Search
Close this search box.
Search
Close this search box.
EcoStory

Merangkul Pemuda di Tahun Politik

Bagikan Tulisan
Situasi diskusi kelompok terarah bertajuk “Pengarusutamaan Narasi Lingkungan Hidup dan Demokrasi” di Rumah EcoNusa pada Selasa 20 April 2022. (Yayasan EcoNusa/Moch. Fikri)

Tahun 2022 tidak hanya dimaknai sebagai dimulainya tahun-tahun politik nasional dengan dibukanya pendaftaran partai politik (parpol) peserta pemilihan umum (pemilu) 2024, namun juga penentu masa depan 101 daerah yang akan mengganti nakhoda kepemimpinan. Keterlibatan pemuda dalam kedua peristiwa penting tersebut akan memberikan dampak besar pada konsolidasi agenda politik menjelang pemilu, serta tiap kebijakan yang lahir pasca para pemimpin mengucapkan sumpah jabatan.
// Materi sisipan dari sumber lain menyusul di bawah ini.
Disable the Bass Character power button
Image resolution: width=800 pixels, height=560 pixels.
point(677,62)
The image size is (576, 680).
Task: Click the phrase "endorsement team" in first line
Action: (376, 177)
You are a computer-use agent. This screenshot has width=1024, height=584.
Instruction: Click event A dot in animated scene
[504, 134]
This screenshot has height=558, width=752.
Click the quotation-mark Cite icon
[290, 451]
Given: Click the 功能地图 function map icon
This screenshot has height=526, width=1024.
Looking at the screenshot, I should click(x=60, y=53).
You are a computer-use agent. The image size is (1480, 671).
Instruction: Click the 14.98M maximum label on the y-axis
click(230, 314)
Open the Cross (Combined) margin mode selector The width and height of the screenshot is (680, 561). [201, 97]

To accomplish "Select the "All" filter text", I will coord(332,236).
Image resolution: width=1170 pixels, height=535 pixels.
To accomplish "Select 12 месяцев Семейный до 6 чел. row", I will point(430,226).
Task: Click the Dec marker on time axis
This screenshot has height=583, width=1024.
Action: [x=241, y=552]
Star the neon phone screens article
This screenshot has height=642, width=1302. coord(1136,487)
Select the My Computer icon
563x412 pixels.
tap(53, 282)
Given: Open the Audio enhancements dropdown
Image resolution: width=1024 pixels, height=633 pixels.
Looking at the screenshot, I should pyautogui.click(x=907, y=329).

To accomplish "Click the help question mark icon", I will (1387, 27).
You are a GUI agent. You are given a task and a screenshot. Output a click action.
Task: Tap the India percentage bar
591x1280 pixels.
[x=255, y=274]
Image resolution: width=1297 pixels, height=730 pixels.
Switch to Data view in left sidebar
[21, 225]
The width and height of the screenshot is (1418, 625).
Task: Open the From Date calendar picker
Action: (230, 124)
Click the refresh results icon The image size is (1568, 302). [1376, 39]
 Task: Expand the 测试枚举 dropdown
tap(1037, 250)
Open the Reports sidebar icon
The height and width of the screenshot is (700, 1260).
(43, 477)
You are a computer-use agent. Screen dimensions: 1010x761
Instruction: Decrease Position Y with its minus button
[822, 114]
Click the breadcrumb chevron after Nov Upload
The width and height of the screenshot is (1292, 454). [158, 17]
Proporsi pemuda yang memiliki hak pilih terbilang sangat besar dengan 41 persen atau 110 juta jiwa dari total 270,2 juta jiwa penduduk Indonesia. Dari jumlah tersebut, sekitar 16 persen merupakan pemilih pemula. Sayangnya, keterbatasan informasi terkait calon pemimpin membuat pemilih pemula rentan dimanfaatkan sebagai objek pendulang suara.

Baca juga: Nasib Demokrasi dan Lingkungan di Tangan Pemuda

“Hingga saat ini calon pemilih pemula tidak punya edukasi langsung. Mereka (anak muda) tidak mengenal siapa calon pemimpin mereka di DPRD (Dewan Perwakilan Rakyat Daerah) dan DPR (Dewan Perwakilan Rakyat). Keterlibatan dan pengaruh pemuda bisa berkurang karena tidak mengenal siapa calon yang akan maju,” kata Fathin Robbanis Sukmana, Kader Hijau Muhammadiyah, dalam diskusi kelompok terarah bertajuk “Pengarusutamaan Narasi Lingkungan Hidup dan Demokrasi” di Rumah EcoNusa pada Selasa 20 April 2022.

Menurut Fathin, organisasi masyarakat sipil dan berbagai pemangku kepentingan harus bekerja keras memberikan pendidikan politik kepada anak muda. Narasi yang disampaikan tidak hanya bagaimana demokrasi berjalan tanpa politik uang atau lahan, melainkan juga tentang krisis lingkungan hidup yang telah terjadi di Indonesia.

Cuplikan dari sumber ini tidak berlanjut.